July 17, 2009

The one with a bad visual pun...

Every now and then, it's nice to revisit the classics... the drinks that elevated men from saloon-minders to barkeepers, from mixers to artisans. There are several examples of this...the Old Fashioned, the Gimlet, the Daiquiri, but one of the simplest of drinks is a cobbler. A Cobbler is basically a cocktail without the bitters, and with added sugar. It's usually made with cracked or shaved ice, but sometimes lump, and it's frequently nothing more than the spirit of choice, sugar (or a sweet spirit), ice, and fruit to garnish. Tonight, since it's unseasonably cold here in the Midwest (I'm currently at 59ºF in mid-July!) I opted to go with a whiskey cobbler. Here's how I made mine:
Whiskey Cobbler

1 bar spoon simple syrup
1 scant bar spoon triple sec
lump ice (or ice cubes, in my case)
2 oz rye whiskey (or bourbon)
2 oz seltzer
cherries to garnish

In a 9-ounce glass or so, combine the syrup and triple sec (or just stir 2 tsp of superfine sugar with a splash of soda water).

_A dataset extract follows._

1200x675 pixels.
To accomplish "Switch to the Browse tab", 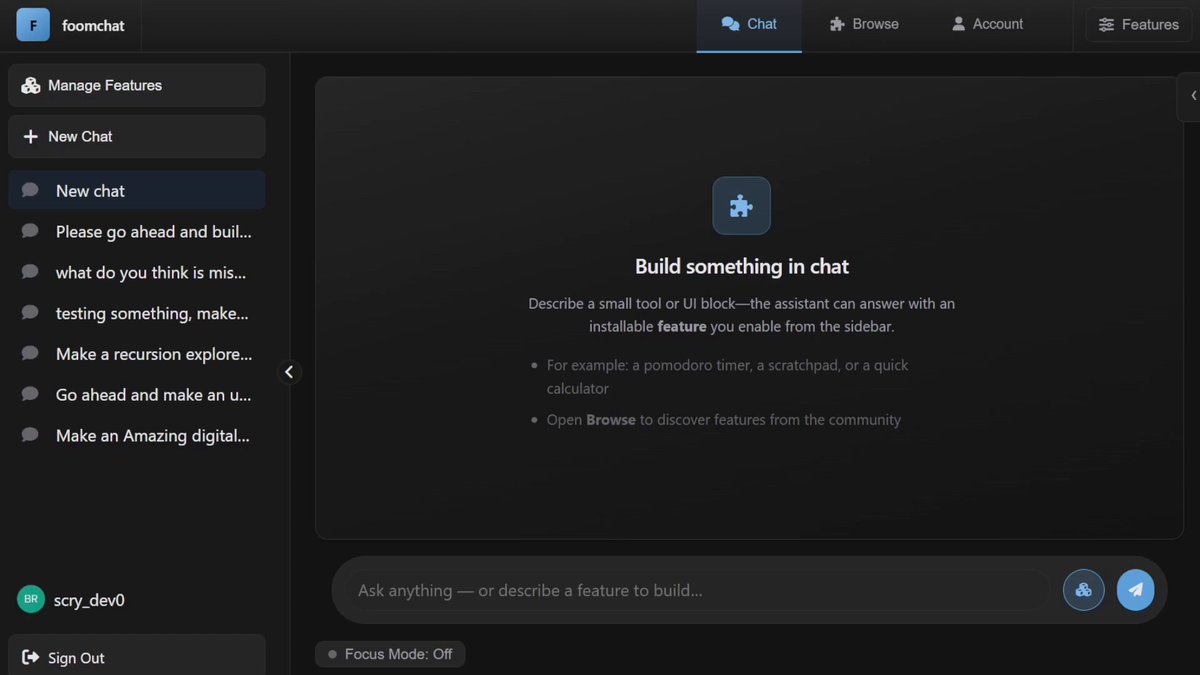I will click(x=864, y=24).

Add ice, add your rye, stir gently, and add the seltzer. Garnish.
And that's it. All the soda and sugar and triple sec to is make the spirit not quite so powerful...but it's still very much the dominant flavor in the drink, just tempered a bit. It's a good drink to use a liquor you're partial to in, as you can really appreciate some of the more subtle characteristics that can get lost to the burn of the spirit at full strength. Definitely one to experiment with.